- _About this exercise_
The lines below that include the word "computer" are to be reported.

▼

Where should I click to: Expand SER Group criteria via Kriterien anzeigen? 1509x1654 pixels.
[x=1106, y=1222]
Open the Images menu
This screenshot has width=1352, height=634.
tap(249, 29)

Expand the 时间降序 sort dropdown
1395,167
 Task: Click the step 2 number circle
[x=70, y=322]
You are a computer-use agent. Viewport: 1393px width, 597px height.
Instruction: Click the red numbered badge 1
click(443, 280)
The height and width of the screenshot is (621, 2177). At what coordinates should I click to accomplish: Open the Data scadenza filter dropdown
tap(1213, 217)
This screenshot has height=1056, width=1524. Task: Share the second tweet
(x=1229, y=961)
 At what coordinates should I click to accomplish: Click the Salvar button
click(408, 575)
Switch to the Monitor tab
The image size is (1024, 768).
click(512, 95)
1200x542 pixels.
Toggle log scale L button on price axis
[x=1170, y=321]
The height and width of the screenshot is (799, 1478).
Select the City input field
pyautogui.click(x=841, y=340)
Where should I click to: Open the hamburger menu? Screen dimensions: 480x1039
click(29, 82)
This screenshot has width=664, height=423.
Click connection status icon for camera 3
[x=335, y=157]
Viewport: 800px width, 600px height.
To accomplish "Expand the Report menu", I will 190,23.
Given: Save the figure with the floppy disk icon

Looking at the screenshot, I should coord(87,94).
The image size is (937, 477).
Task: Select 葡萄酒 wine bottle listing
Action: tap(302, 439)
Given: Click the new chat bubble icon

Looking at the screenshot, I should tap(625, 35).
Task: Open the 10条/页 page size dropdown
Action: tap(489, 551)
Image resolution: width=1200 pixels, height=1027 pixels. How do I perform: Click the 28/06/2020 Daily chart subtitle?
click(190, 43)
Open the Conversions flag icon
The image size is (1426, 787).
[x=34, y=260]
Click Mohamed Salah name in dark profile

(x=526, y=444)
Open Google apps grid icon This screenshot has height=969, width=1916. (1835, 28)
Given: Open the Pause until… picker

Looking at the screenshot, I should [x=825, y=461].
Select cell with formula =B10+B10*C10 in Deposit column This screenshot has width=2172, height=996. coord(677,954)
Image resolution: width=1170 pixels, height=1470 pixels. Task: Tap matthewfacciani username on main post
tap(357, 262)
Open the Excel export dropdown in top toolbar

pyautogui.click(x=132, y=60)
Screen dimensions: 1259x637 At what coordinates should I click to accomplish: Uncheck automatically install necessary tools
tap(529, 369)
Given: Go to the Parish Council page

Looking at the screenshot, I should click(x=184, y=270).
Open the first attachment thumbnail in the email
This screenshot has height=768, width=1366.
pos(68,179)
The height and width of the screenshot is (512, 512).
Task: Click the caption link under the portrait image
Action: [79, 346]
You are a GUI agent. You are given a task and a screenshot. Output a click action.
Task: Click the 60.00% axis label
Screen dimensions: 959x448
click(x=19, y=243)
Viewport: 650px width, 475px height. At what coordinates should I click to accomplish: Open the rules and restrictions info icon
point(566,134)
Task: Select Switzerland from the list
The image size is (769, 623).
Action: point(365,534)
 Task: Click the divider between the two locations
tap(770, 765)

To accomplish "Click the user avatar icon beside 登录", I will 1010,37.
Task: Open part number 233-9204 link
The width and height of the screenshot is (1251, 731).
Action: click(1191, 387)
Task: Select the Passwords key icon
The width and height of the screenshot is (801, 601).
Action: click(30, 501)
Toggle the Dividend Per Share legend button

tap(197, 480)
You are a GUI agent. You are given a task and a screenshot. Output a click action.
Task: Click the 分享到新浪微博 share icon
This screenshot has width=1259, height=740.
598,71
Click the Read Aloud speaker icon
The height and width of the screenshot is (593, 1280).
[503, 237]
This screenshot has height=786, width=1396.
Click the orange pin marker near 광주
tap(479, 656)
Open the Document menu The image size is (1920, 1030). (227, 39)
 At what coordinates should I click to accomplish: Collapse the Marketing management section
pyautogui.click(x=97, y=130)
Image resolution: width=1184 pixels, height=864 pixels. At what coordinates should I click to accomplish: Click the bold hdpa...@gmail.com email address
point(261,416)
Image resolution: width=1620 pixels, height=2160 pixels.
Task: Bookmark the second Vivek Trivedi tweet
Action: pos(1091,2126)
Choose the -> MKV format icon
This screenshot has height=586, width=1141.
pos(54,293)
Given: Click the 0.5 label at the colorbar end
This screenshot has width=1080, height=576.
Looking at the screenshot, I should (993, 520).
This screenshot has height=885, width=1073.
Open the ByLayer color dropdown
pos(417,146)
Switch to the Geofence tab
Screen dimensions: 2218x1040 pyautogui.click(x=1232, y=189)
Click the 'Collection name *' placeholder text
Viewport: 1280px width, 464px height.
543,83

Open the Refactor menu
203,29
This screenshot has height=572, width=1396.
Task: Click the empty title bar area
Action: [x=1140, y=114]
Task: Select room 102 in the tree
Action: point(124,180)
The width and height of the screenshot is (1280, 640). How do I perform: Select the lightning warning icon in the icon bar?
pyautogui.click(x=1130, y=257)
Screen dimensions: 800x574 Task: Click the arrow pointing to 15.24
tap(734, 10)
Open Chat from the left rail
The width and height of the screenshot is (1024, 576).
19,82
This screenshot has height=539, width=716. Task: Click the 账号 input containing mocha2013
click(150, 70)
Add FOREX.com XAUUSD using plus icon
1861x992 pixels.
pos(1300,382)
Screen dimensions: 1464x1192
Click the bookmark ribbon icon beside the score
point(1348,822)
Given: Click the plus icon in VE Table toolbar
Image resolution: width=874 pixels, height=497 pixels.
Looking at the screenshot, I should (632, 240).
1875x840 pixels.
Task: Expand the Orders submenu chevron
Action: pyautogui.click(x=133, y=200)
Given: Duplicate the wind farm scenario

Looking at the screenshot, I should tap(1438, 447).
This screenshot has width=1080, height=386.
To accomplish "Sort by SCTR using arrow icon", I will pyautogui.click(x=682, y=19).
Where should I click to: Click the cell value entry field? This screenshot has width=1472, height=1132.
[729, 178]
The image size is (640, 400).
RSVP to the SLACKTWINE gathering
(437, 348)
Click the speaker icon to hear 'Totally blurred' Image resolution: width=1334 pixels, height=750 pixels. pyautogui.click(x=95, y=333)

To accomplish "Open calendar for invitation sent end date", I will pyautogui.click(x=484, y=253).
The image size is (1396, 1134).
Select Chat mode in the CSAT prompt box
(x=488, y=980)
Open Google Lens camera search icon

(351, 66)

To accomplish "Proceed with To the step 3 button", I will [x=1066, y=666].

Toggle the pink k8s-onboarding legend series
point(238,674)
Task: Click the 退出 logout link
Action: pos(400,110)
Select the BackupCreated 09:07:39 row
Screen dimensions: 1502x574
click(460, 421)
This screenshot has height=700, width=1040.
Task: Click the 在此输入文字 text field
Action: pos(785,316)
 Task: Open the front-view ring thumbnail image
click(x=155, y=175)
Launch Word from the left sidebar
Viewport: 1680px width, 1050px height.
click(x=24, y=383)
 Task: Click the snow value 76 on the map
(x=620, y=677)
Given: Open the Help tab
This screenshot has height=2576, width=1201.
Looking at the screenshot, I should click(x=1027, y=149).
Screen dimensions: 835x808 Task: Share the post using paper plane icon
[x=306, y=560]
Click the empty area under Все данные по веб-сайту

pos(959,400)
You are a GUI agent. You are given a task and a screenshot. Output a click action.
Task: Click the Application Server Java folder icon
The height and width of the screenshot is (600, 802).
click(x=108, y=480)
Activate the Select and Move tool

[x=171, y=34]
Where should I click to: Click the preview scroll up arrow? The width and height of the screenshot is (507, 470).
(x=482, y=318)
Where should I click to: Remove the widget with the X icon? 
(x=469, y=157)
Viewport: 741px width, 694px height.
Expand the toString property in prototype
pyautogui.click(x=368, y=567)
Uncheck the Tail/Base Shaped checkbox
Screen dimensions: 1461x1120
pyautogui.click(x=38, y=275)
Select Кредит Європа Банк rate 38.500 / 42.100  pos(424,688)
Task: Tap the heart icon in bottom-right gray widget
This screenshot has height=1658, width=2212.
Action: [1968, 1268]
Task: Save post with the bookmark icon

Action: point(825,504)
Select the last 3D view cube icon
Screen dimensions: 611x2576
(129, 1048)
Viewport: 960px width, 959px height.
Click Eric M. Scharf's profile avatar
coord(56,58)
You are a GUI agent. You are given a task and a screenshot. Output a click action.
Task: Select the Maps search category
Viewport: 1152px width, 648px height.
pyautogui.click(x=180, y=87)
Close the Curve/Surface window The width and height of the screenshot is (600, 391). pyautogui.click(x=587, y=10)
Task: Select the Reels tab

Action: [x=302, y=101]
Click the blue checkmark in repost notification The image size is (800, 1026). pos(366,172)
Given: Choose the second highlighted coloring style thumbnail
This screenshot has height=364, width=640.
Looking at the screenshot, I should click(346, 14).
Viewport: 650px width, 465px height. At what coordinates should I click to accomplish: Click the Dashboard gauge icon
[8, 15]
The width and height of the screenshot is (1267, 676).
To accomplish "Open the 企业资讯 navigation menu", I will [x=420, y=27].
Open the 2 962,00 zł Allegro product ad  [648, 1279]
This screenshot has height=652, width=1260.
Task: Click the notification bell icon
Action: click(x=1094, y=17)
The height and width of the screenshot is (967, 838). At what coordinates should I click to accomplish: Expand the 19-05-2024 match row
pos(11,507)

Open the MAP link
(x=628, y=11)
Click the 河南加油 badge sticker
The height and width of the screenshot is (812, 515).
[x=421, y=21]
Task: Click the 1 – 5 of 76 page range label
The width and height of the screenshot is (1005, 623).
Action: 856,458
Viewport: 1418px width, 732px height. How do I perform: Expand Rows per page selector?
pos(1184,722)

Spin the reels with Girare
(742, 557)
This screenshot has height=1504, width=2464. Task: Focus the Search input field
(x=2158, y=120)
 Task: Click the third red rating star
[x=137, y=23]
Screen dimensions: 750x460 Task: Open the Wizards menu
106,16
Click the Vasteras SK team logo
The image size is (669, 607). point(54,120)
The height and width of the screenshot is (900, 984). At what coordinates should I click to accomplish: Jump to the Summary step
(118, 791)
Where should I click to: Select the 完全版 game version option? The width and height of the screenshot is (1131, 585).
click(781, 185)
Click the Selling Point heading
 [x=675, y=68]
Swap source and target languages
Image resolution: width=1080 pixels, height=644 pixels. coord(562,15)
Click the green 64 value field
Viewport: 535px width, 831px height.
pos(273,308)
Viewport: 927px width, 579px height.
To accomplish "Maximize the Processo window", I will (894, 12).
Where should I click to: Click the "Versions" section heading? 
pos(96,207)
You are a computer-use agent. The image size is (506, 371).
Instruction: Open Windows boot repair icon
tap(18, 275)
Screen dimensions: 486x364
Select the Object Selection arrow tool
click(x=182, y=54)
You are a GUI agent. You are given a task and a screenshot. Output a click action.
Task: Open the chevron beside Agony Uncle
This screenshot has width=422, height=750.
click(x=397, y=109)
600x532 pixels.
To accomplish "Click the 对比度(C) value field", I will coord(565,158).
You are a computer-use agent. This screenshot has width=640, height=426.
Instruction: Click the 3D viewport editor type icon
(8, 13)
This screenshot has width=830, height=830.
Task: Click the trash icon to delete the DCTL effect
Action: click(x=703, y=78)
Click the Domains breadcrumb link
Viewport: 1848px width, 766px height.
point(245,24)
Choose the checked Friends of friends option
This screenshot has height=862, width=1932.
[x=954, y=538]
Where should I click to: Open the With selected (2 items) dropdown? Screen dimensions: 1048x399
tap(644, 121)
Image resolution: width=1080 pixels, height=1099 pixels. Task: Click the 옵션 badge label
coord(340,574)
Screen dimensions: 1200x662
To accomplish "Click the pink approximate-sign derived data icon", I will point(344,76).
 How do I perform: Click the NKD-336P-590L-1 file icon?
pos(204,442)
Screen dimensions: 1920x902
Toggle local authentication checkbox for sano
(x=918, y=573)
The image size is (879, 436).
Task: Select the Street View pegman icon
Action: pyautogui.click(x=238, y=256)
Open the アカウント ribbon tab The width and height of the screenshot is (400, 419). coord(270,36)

▲

- _Output of the exercise_
You are a computer-use agent. Viewport: 1393px width, 597px height.
You are a computer-use agent. The image size is (506, 371).
You are a computer-use agent. This screenshot has width=640, height=426.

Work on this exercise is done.